Com isso, para evitar que o proprietário da construção-base, arrependido da cessão da laje, venha se beneficiar da catástrofe e destine outro fim para o terreno, o legislador assegurou que em não havendo a reconstrução em 5 (cinco) anos, o lajeário poderá realizar a reconstrução dentro dos limites estabelecidos no contrato de cessão, para que seu direito não seja lesionado, sendo-lhe garantido o direito de eventual reparação civil contra o responsável pela ruína.
A falha do legislador em não esclarecer de forma mais clara sobre as formas de extinção, permanecerá até que o poder judiciário resolva, por exemplo, algum caso em que, nem o proprietário da construção-base, nem o lajeário possuam condições financeiras para arcarem com a reconstrução, visto que a problemática das irregularidades das construções sobrelevadas no Brasil ocorre em demasia nas periferias. Não poderá se falar em abandono do direito, tendo em vista que haveria o interesse em mantê-lo, todavia, faltariam apenas recursos financeiros para realização da reconstrução.
Ademais, como meio de solucionar o conflito da inviabilidade de reconstrução, o terreno teria que ser colocado à venda, partilhando o valor da venda em quinhões iguais entre proprietário da antiga construção-base e da laje. Entretanto, tratando-se do que já disciplina o ordenamento jurídico, essa hipótese não seria possível, visto que o terreno é propriedade do lajeado.
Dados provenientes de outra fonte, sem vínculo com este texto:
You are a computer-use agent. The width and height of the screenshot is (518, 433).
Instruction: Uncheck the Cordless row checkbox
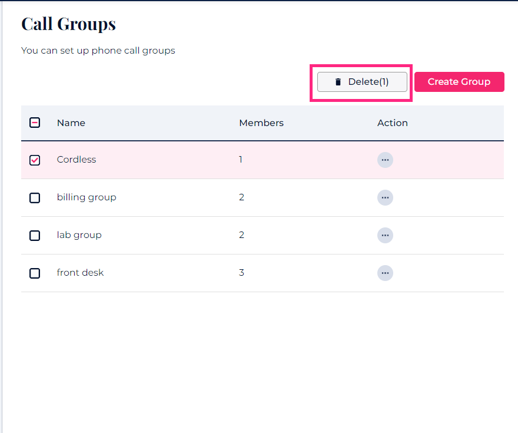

Contudo, se for ele o responsável pela ruína, por exemplo, poderia então arcar com a restituição da propriedade ao lajeário, além da reparação civil pela ruína das construções, com a justa partilha do terreno, tendo em vista a inviabilidade de reparação de outra forma.
CONSIDERAÇÕES FINAIS
Apresentou-se o direito real de laje introduzido ao ordenamento jurídico brasileiro pela lei 13.465/17, cujo objetivo é a regulamentação acerca das irregularidades imobiliárias urbanas nas cidades brasileiras, tratando da laje como direito um autônomo.
Buscou-se a diferenciação dos meios de laje, como em sobrelevação e infrapartição, sendo caracterizadas como propriedades independentes.
Entendeu-se o direito real de laje como um direito sobre coisa própria, pela autonomia e perpetuidade que possui, estando elencada a laje no rol dos direitos reais.
Apontou-se os direitos e deveres inerentes ao lajeado e lajeário, tratando das responsabilidades tributárias, também no que toca a manutenção da construção, o dever de partilha dos encargos pelo serviço realizado.
Especificou-se o direito de preferência na alienação do direito de laje, assim como as consequências da não observância dos critérios estabelecidos pela lei.
Definiu-se sobre a forma de registro imobiliário da laje, trazendo matrículas distintas, dado o caráter de independente e autônomo da laje como propriedade.
Por fim, verificou-se como o direito real de laje é extinto no caso da ruína da construção-base, o direito de reconstrução dado ao lajeário, ainda o dever de reparação civil do culpado pela ruína da construção, a não afetação ao lajeário em infrapartição, e prerrogativa de reconstrução pela lajeário em sobrelevação na hipótese de o proprietário da construção-base assim não o fizer.
Evidenciou-se a falha do legislador em não especificar de forma mais ampla e clara os meios de extinção do direito e responsabilização do culpado pela destruição da edificação.
Denotou-se acerca da possibilidade dos proprietários tanto da construção-base, quanto da laje sobrelevada, em não possuir condições financeiras para arcar com a reconstrução estabelecida em lei, não seria possível a partilha do terreno, por pertencer apenas ao lajeado, entretanto, se este for o responsável pela ruína, além de arcar com a responsabilização civil, deveria restituir os lajeários pela perda de suas propriedades, com a justa partilha do terreno, tendo em vista a inviabilidade de reparação de outra forma.